Delaroque says that his original idea for the restaurant was more casual. But Nico turned out to be rather posh. “In San Francisco, rent is expensive,” he says. The prices at his restaurant increased in order to pay for the rent and the cost of the delicious but expensive list of ingredients. Without table service, Maison Nico is already a more informal space to pick up morning or afternoon snacks to go.
If you’ve never tried a brioche feuilletée, it tastes like an airier stack of palmiers. You can buy an entire loaf of the stuff, or they can just cut off a slice. Delaroque’s version is caramelized with almond paste, quite sticky and good for dunking in a mug of hot tea. Another dessert, the Parisian flan, looks like an American cheesecake. But the resemblance is only skin deep. It holds the consistency of a runny brie but the filling is actually made of a vanilla custard. “In the last couple of years, I was just making it for the restaurant staff sometimes,” the chef says. It was a way for him to work out the recipe before it landed on the menu.

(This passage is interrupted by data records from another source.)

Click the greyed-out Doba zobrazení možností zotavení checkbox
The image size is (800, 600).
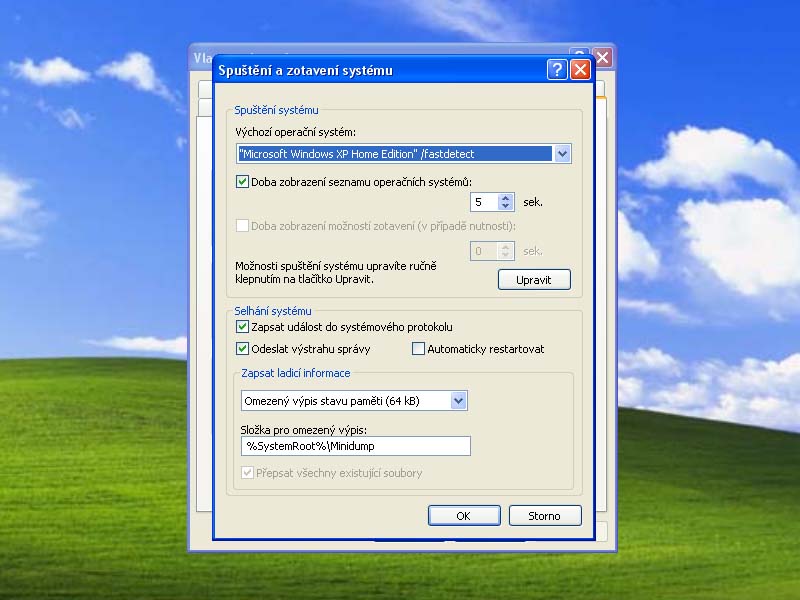click(242, 226)
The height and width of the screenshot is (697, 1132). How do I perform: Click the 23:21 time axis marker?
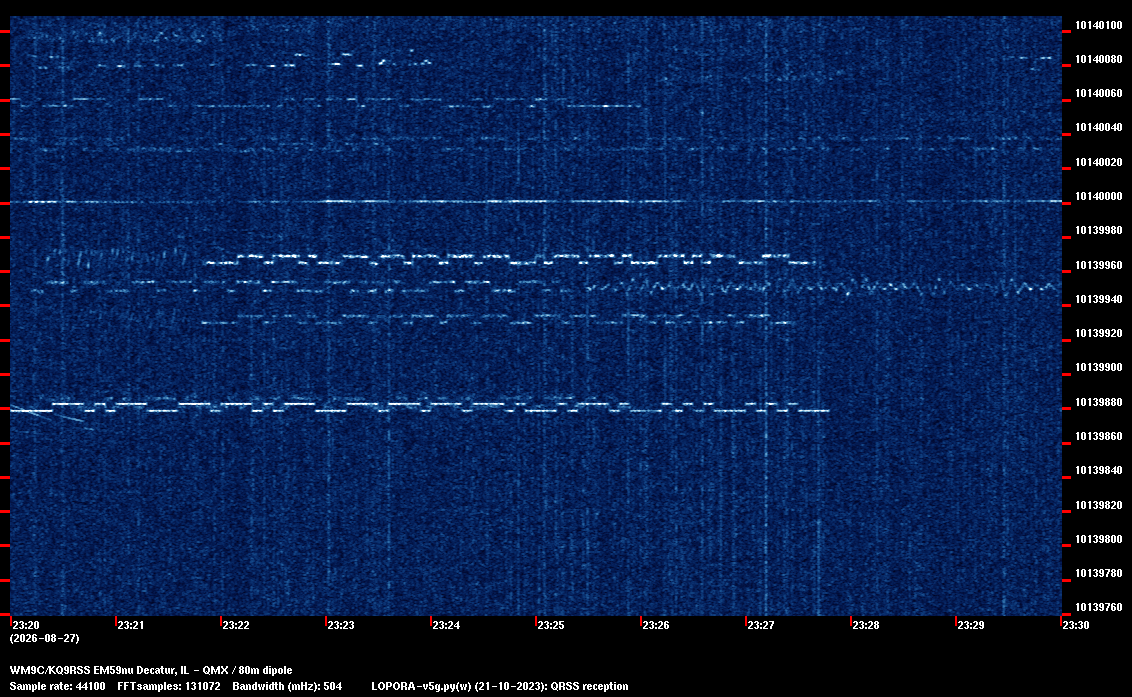(131, 625)
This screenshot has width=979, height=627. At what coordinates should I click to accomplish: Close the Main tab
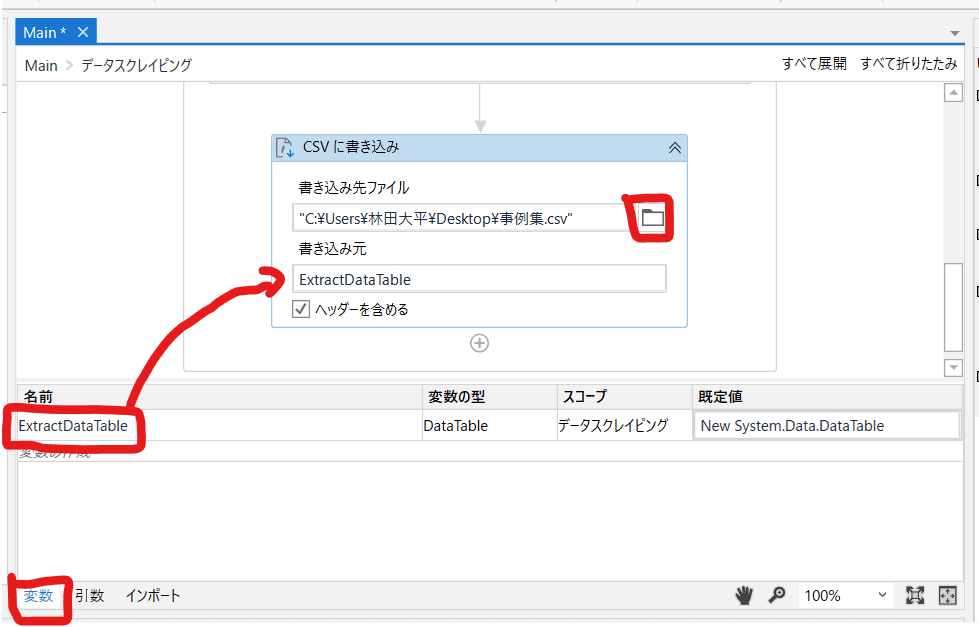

Delaroque adapted two of his recipes as Thanksgiving specials this year. He made a turkey tourte, which looks like the prettiest pot pie you’ve ever seen, and a pumpkin flan. Both items are likely to have already sold out this week but more adventurous souls can still try a slice of pâté en croûte or a terrine, sans pastry crust. Delaroque has even revived the seldom seen aspic, decadently made with lobster or beef cheeks.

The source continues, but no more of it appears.